Extract to read:
"""

Genetic Programming: Cart Centering
 


 

Matthew Frederick
matthew@mich.distance.net

Cart Centering

The goal of the cart centering problem is to evolve a controller that can stop a cart in the exact center of the track before time runs out.  At every time step, the controller has two options at its disposal: push right or push left.  The track is frictionless, so nothing will slow down the cart but an opposite force.  Unlike the controller in the inverted pendulum problem, this controller can't choose to do nothing.  The magnitude of the force that the controller can apply is constant.  Each time the simulation starts, the cart is given a random initial position and velocity.  This way, the controller that develops will be more robust.

"""

Tasks for this exercise:
1 - According to the cart centering text, what two options does the controller have at every time step?
2 - Reproduce the cart centering text between "Matthew Frederick" and "be more robust.", inclusive.
3 - Write what follows the last sentence of the cart centering text.

Supplied material:
"""

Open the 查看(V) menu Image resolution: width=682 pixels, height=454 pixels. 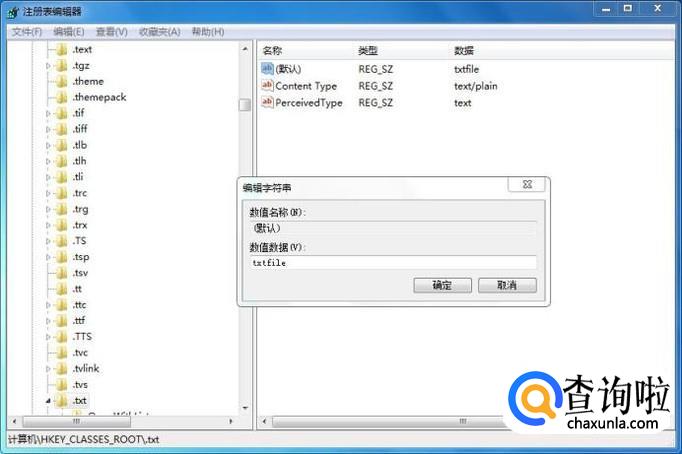click(x=111, y=31)
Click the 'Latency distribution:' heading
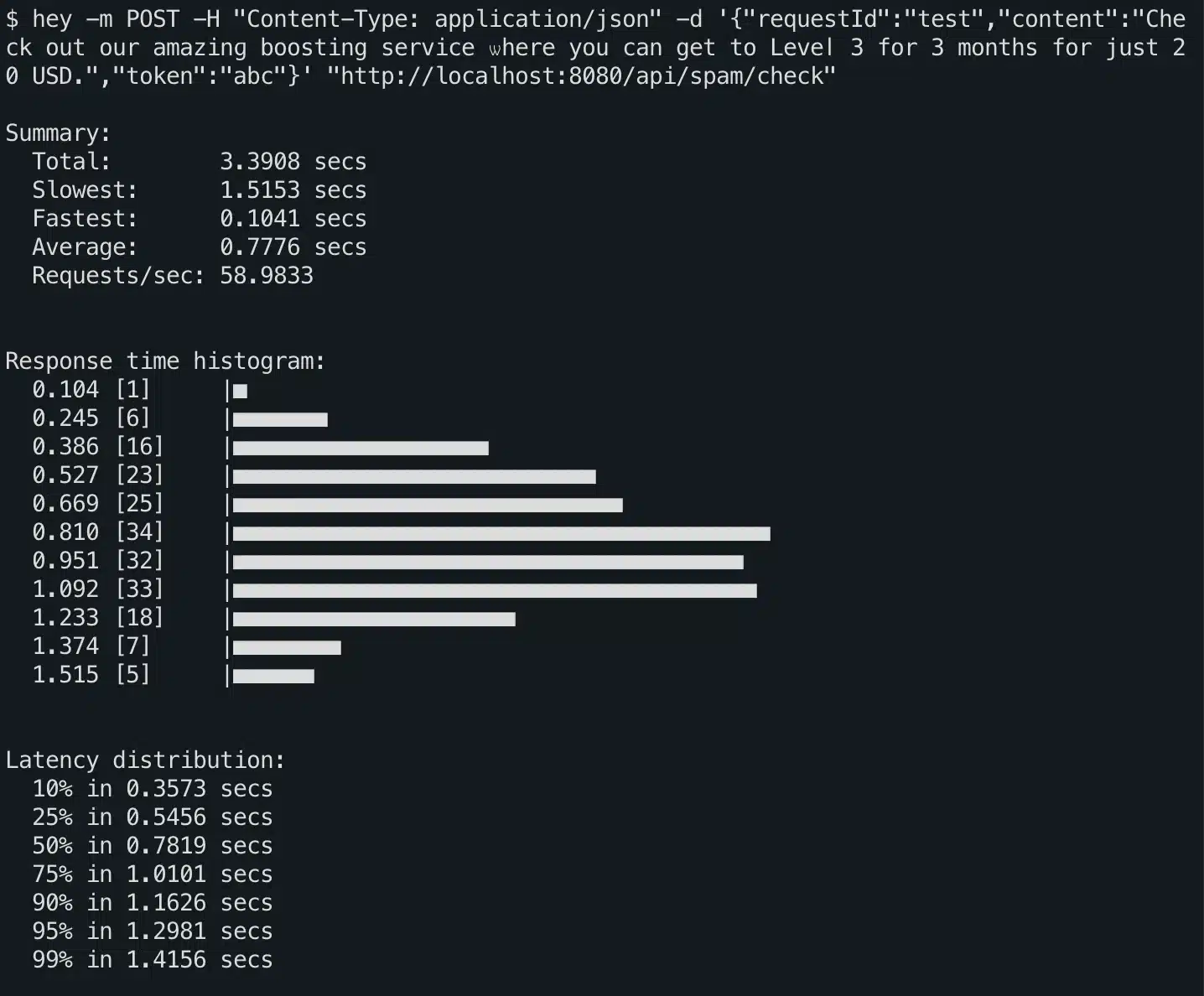This screenshot has width=1204, height=996. click(145, 760)
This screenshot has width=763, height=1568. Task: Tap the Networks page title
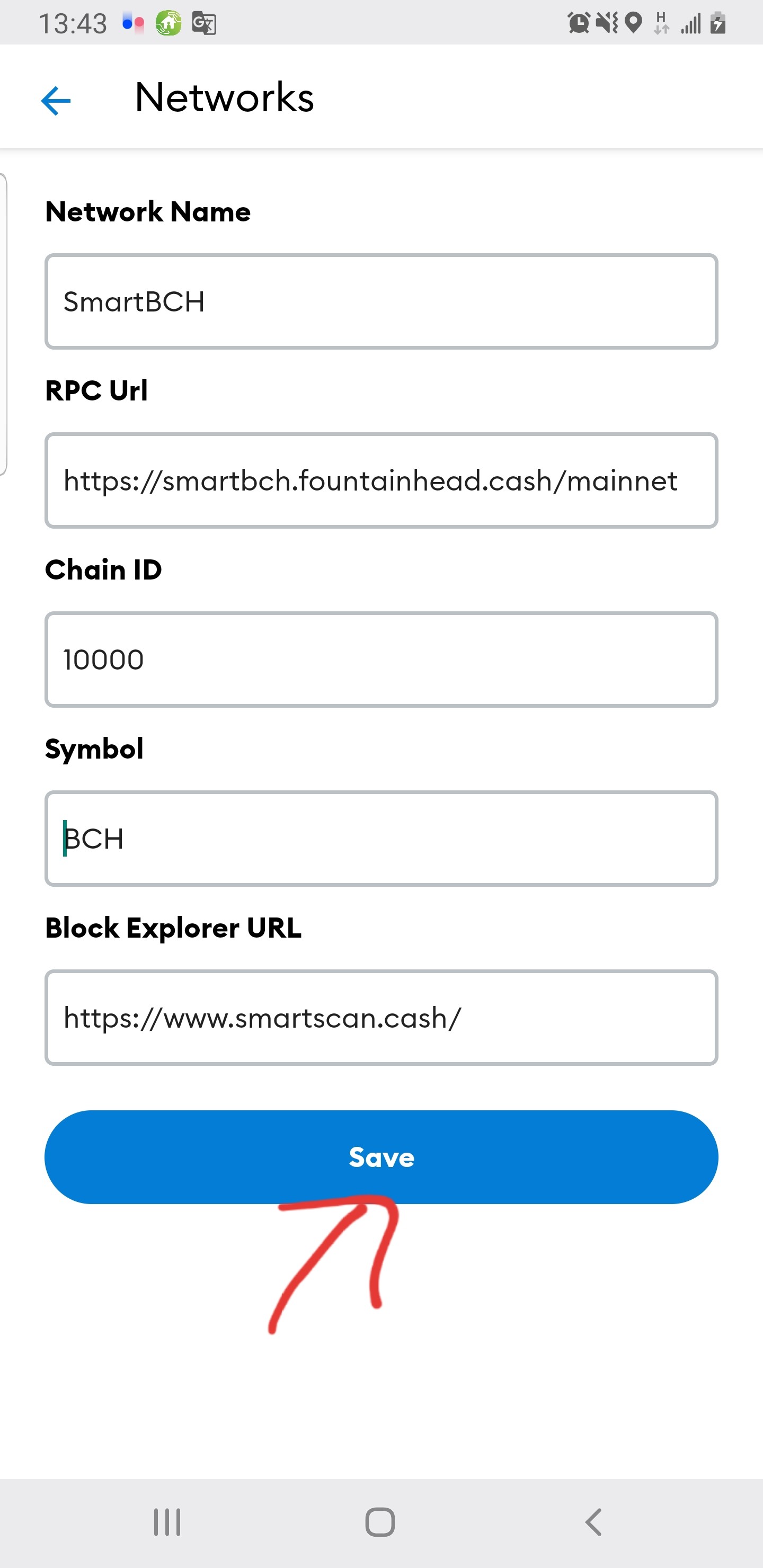pos(224,97)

"""

Numbered responses:
1 - Push right or push left.

2 -
Matthew Frederick
matthew@mich.distance.net

Cart Centering

The goal of the cart centering problem is to evolve a controller that can stop a cart in the exact center of the track before time runs out.  At every time step, the controller has two options at its disposal: push right or push left.  The track is frictionless, so nothing will slow down the cart but an opposite force.  Unlike the controller in the inverted pendulum problem, this controller can't choose to do nothing.  The magnitude of the force that the controller can apply is constant.  Each time the simulation starts, the cart is given a random initial position and velocity.  This way, the controller that develops will be more robust.

3 -
Since the computer simulation is composed of discrete time slices, it would be impossible for the controller to center the cart over the line at the same time its velocity is 0.0.  The simulator considers anything less than 0.05 as 0.0 when evaluating an expression.  On the screen, there are two relevant numbers in green giving the cart position and cart velocity.  When the cart is within the range of the simulators approximate 0.0, these numbers will turn blue.  This is simply a way for users to see how close a controller is to being successful.

This problem was adapted for a problem proposed by John Koza (1992).

Expressions

Each expression can be composed basic math operations, constants, conditionals, and some environmental variables. Add, subtract, multiply, divide, absolute value, cosine, sine, inverse cosine, and inverse sine are available to expressions, as well as a branching conditional "if less than zero branch one way else branch the other way". Constants range in value between -10.0 and 10.0.  The following environmental variables are available to expressions:
 
cartVelocity the horizontal velocity of the cart
cartDistance the distance of the cart from the center of the track

The simulation is composed of a series of time steps that represent about one-twentieth of a second in real time. The output of each controller tells the simulator how to push the cart at each time step.  A value of 0.0 or more means apply a force to the right.  Otherwise, the simulator will apply a foce to the left.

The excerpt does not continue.